2. It must be sought for in the manner in which it is to be found. There is a right way of seeking as well as a wrong way. “Ezra had prepared his heart to seek” it. It must be sought--

II. He has to practise it. Ezra had not only “prepared his heart to seek the law of the Lord,” but “to do it.” The truth that God has revealed to sinners is not a subject for mere speculative thought or logical debate, it is a practical system.

1. The doing of it is essential to a thorough understanding of it. “He that doeth the will of God shall know of the doctrine.” There are some things that a man may understand without practising. A man may understand architecture who has never built a house, agriculture who has never cultivated a farm, but no one can understand theology unless he has practised it.

2. The doing of it is necessary in order to be really benefited by it. Truth as ideas in the mind is only like floating clouds, rolling undischarged over the barren soil; but truth as deeds is like living streams so intersecting each other, and winding in every direction, as to touch the whole region into life, verdure, and beauty.

III. He has to preach it. “And to teach in Israel statutes and judgments.” God’s truth to sinners is to be taught by men. But none can teach it but those who have learnt it and practised: the right kind of preaching is life preaching. This life preaching is--

1. The most intelligible.

2. The most incontrovertible.

3. The most constant.

4. The most Christlike.

Conclusion: We must learn, practise, and preach the Bible. The last can only be done by those who have accomplished the first and second. (Homilist.)

Ezra the scribe

I. His private character.

1. I would call him a manly man. The most uncouth, ignorant country clodhopper may be drilled into being a common soldier, who may pass muster with his fellows in a review. But there are few men who can become great generals. Many are able and willing to follow a leader, but there are only too few who have the power to lead others. In the Church as well as in the State our great want is men, manly men.

2. He was a godly man. It is not always the case that great men are godly men also. Ezra prepared his heart to seek the law of the Lord his God, and to do it; and that added to his greatness.

3. He was a man of discernment. For himself he found it was wisest and best to seek the law of the Lord and to do it. He saw also that it was righteousness for the nation as well as the individual.

II. Ezra in the discharge of his public duties.

1. As the leader of the returning exiles he was scrupulously honest.

2. He showed boundless trust in the protection of God.

DATA SUPPLIED ::
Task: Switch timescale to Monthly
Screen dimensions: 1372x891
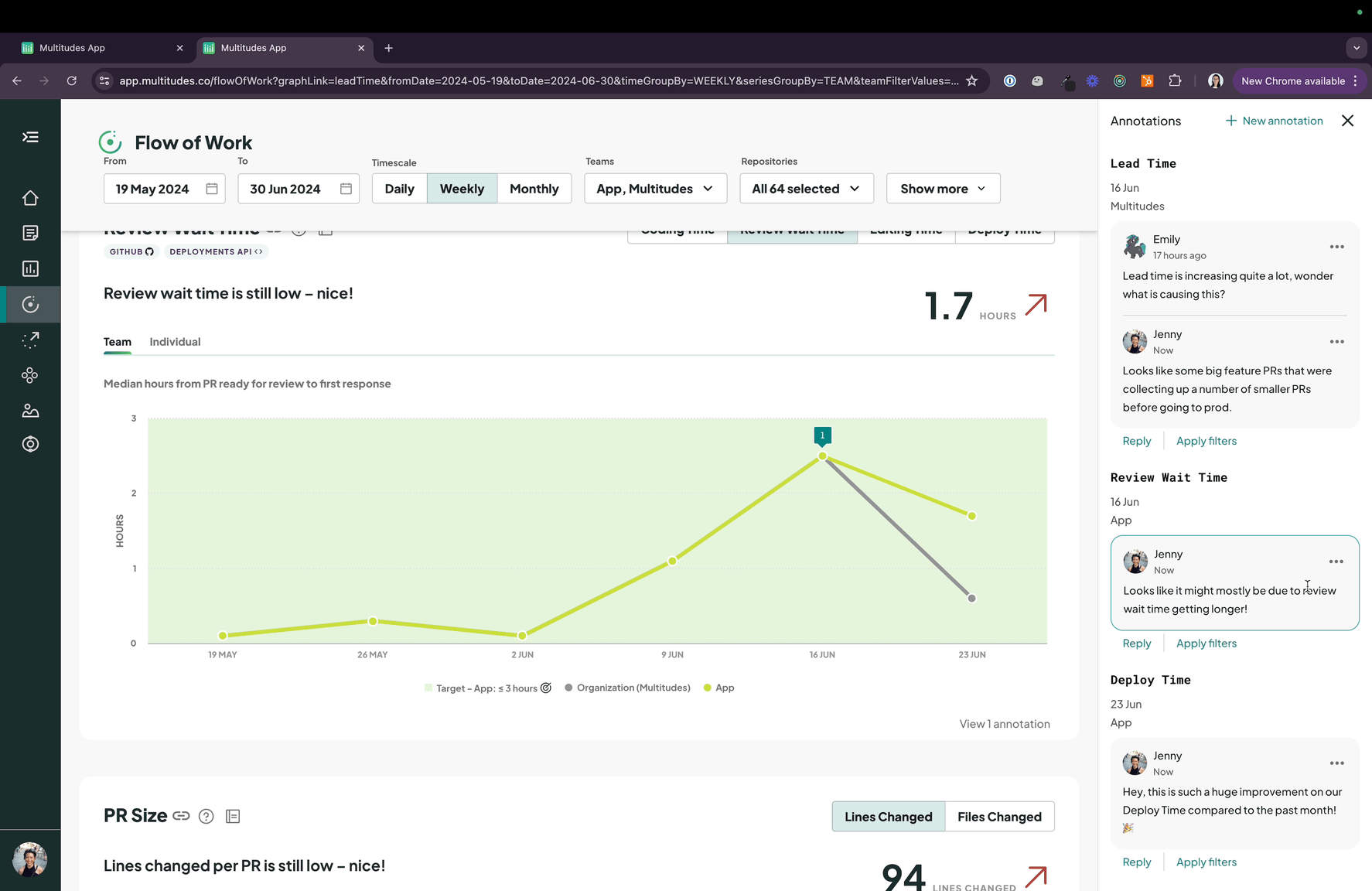Action: click(534, 189)
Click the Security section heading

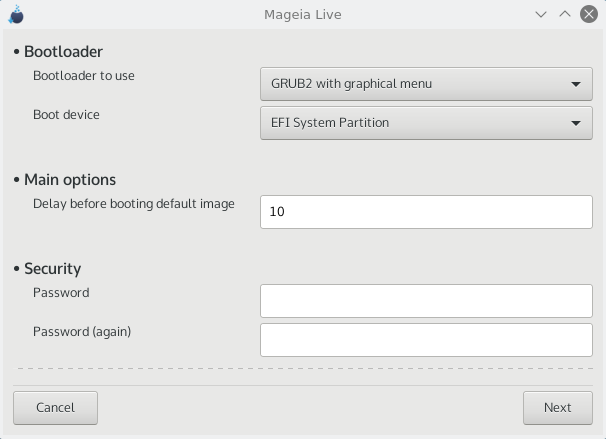(52, 268)
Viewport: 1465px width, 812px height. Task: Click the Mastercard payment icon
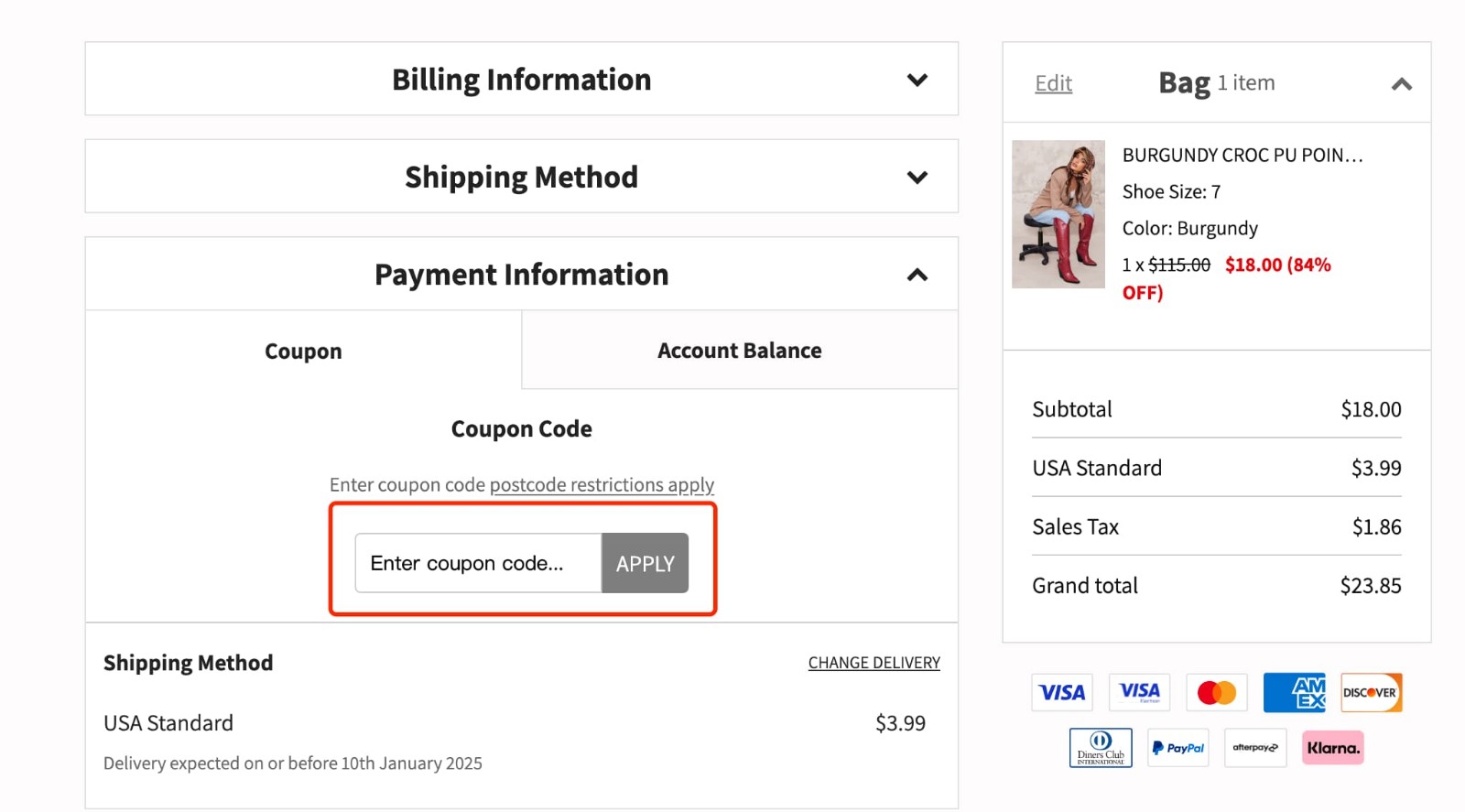point(1218,692)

TASKS TO COMPLETE ::
- 1) Answer these questions from the text on Ezra, one per line:
(a) What does the text say a man may understand even if he has never built a house?
(b) What four traits does the text give for life preaching?
(c) How does the text describe Ezra as leader of the returning exiles?
- 2) Rewrite the part of the text on Ezra starting at "Conclusion: We must" and ending at "His private character.", putting "Scriptures" in place of "Bible".

ANSWERS PER TASK ::
- 1)
(a) Architecture.
(b) It is the most intelligible, the most incontrovertible, the most constant, and the most Christlike.
(c) He was scrupulously honest.

- 2)
Conclusion: We must learn, practise, and preach the Scriptures. The last can only be done by those who have accomplished the first and second. (Homilist.)

Ezra the scribe

I. His private character.